[pinke]

We have synthesized few imidazole derivatives, their purity ranges between 88-93 % and they are in white color . we left them for 2 months ( still in white color ) and decided to recrystallize them to get more purified compound. after re crystallization purity was increased and the color of the compound was changed from white to beige/wheatish color.  please tell me what could be the reason behind this color change. during the 2 months of time there's not any change in color , but after re crystallization only, drastic change in color was observed. please which one should i use for activity analysis ? and what color should i mention in the final report. I've attached an image showing the color of the same compound before and after re crystallization.

please kindly help me.
Thank you

[TheUnassuming]

How are you determining purity?

[pinke]

How are you determining purity?

By HPLC chromatogram

[orgopete]

Ah, the old "predict the solubility of my unknown compound" question. In general, I'd say an increase in color is due to oxidation. Since you are starting with a mixture, we don't know if this is oxidation of your product or an impurity.

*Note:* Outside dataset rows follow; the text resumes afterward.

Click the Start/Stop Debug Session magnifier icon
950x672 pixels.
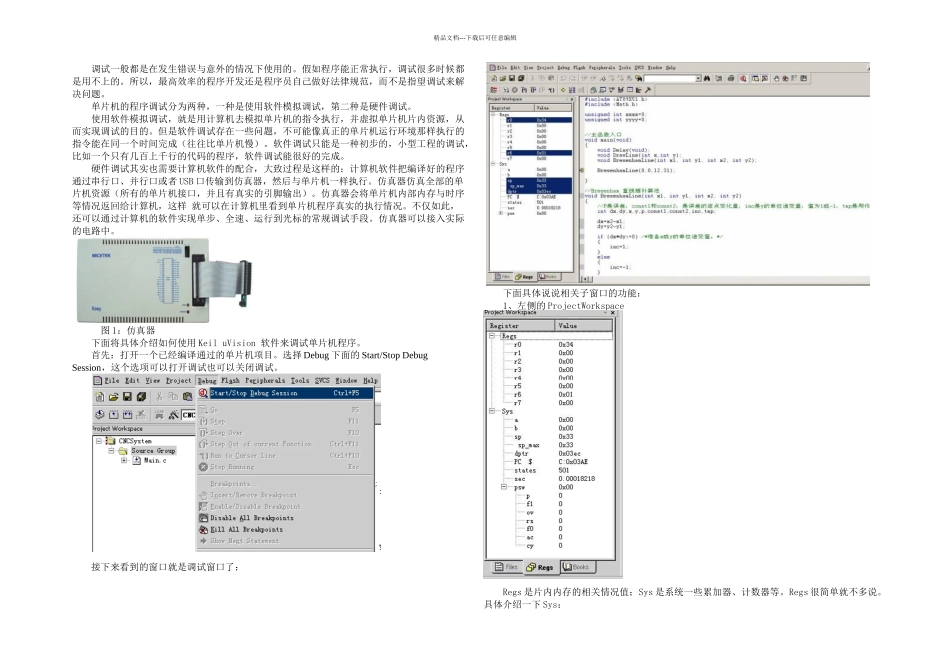coord(203,393)
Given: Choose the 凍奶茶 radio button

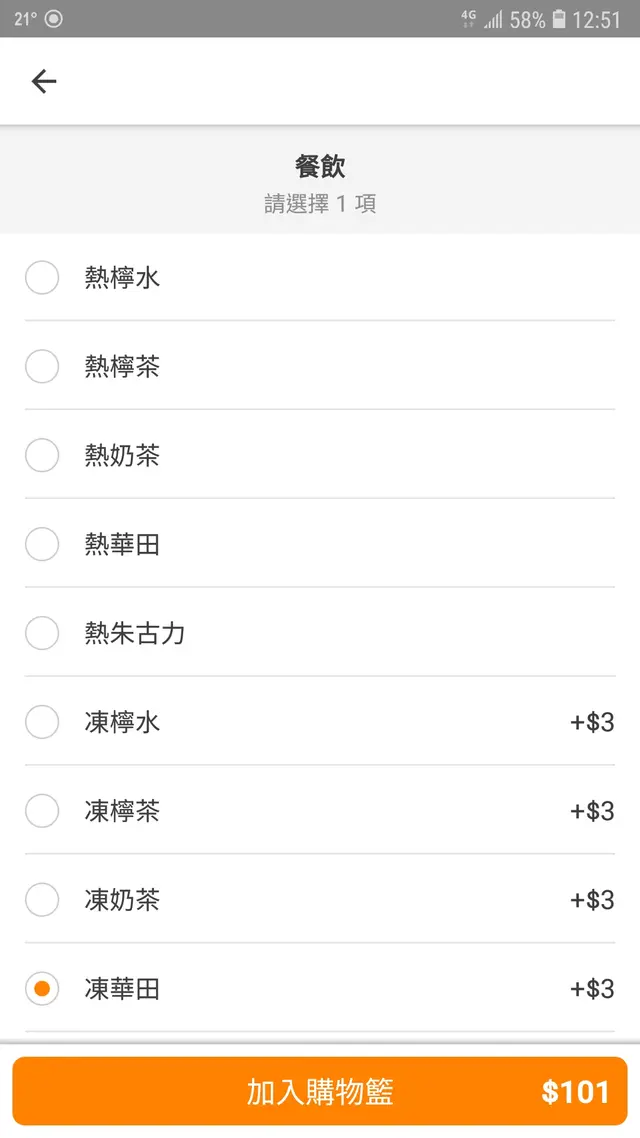Looking at the screenshot, I should tap(42, 900).
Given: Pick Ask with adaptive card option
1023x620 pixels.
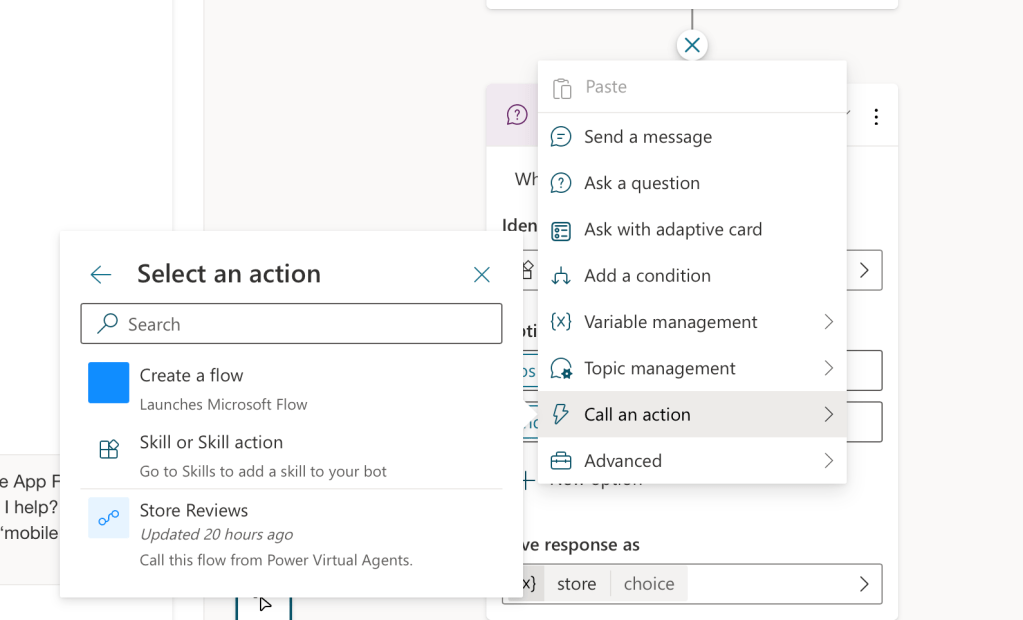Looking at the screenshot, I should tap(673, 229).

I cannot answer your question about the color and whether it may have occurred on the solid during storage or during crystallization (more likely as contact has increased), but I can make a suggestion on how you might purify your compound. I used to start with TLC. Faster moving impurities are generally less polar and less likely to precipitate in non-polar solvents. Slower are generally more polar and more likely to precipitate from a non-polar solvent and less likely from a polar solvent. One can add the strategy of chromatography/filtration to recrystallization. A non-polar impurity may adhere more to charcoal in a polar solvent and a polar impurity may adhere to silica gel in a non-polar solvent.

A qualitative opinion of the solids is that neither look like the kind of crystalline solid characteristic of a pure compound. A slower crystallization favoring precipitation of like-to-like crystals may be all that is necessary.

[discodermolide]

What solvent did you use for the re-crystallisation.
What happened when you took a melting point?

[critzz]

It's funny, because the same has happened to me while recrystallizing a 6 membered lactam.
I started with an off-white >95% pure powder and ended up with neat orange crystals (pentane/EtOAc).
I only determined the purity with NMR though.